Virtual Volumes is the flagship feature of vSphere 6.0 as they enable VM granular storage management and NetApp FAS running Clustered Data ONTAP 8.3 is one of the first platforms to support the technology.
Today storage administrators have to explain to the VM administrators how to identify which datastores to use for each class of VM, which is typically achieved using a combination of documentation and datastore naming conventions – however, consistency and compliance are difficult to achieve.
Virtual Volumes changes this by enabling the storage administrator to provide vCenter with detailed information on the capabilities of each datastore. VM Storage Policies, whilst they existed in previous versions of vSphere were not sophisticated enough to query the actual storage for its capabilities, the VMware APIs for Storage Awareness (VASA) Provider 2.0 resolves this problem. Now the VM administrator can create VMs using Virtual Volumes and use the VM Storage Policy wizard to easily determine which datastores are compatible with its needs.
What components are required for Virtual Volumes?
VASA Provider (VP)The NetApp VP is deployed as an OVA virtual appliance and is managed by the Virtual Storage Console plugged in to the vSphere Web Client. VMs running on Virtual Volumes require that the VP is running in order to create the swap Virtual Volume at power on – the VP should not be running on Virtual Volumes since it would be dependent on itself.
Storage Container (SC)A SC is a set of FlexVol volumes used for Virtual Volume datastores. All the FlexVols within a SC must be accessed using the same protocol (NFS, iSCSI, or FC) and be owned by the same Storage Virtual Machine (SVM), but they can be hosted on different aggregates and nodes of the NetApp cluster.
Protocol Endpoint (PE)The IO path to a Virtual Volume is through a PE with the Virtual Volume bound to the PE through a binding call managed by the VP. The VP determines which PE is on the same node as the FlexVol containing the Virtual Volume and binds the Virtual Volume to that PE.

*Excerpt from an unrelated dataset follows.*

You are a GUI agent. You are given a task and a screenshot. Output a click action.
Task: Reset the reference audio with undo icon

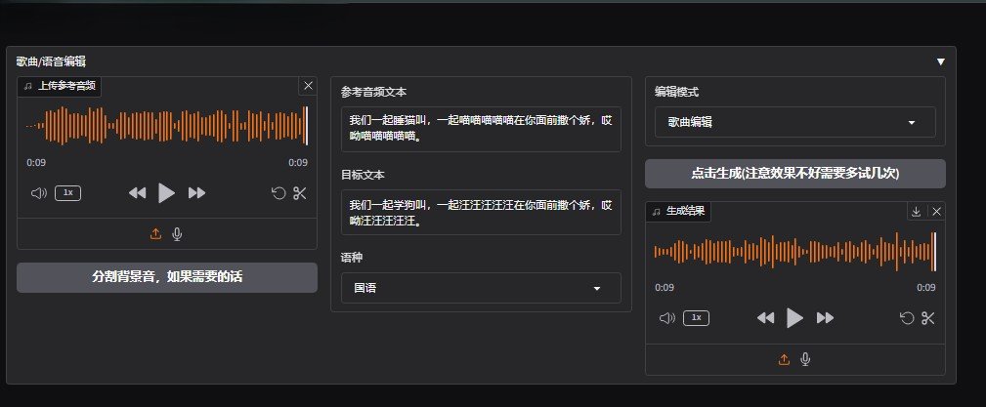point(279,193)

For block protocols, a PE is a small (4MB) LUN, and the VP creates one PE in each FlexVol that is part of a Virtual Volume datastore. The PE is automatically mapped to initiator groups created and managed by the VP.
For NFS, a PE is a mount point to the root of the SVM and is created by the VP for each data LIF of the SVM using the LIF’s IP address. The PE is automatically created when the first Virtual Volume datastore is created on the SVM along with the appropriate export policy rules.
Storage Capability Profile (SCP)A SCP is a set of capabilities for a volume or set of volumes and may include features such as availability, performance, capacity, space efficiency, replication or protocol.
How could things be improved in the future?
Today De-duplication, Compression, SnapMirror and SnapVault policies are applied to FlexVols – it would be useful if they could also be specified for an individual Virtual Volume, which in turn would enable MetroCluster to non-disruptively “move” an active Virtual Volume from one site to another.
It is great to see that NetApp is ahead of the game with regard to support for Virtual Volumes – it is also nice to see that the 8.3 release can be installed on older versions of hardware allowing FAS customers, who purchased their systems a number of years ago, to take advantage of Virtual Volumes.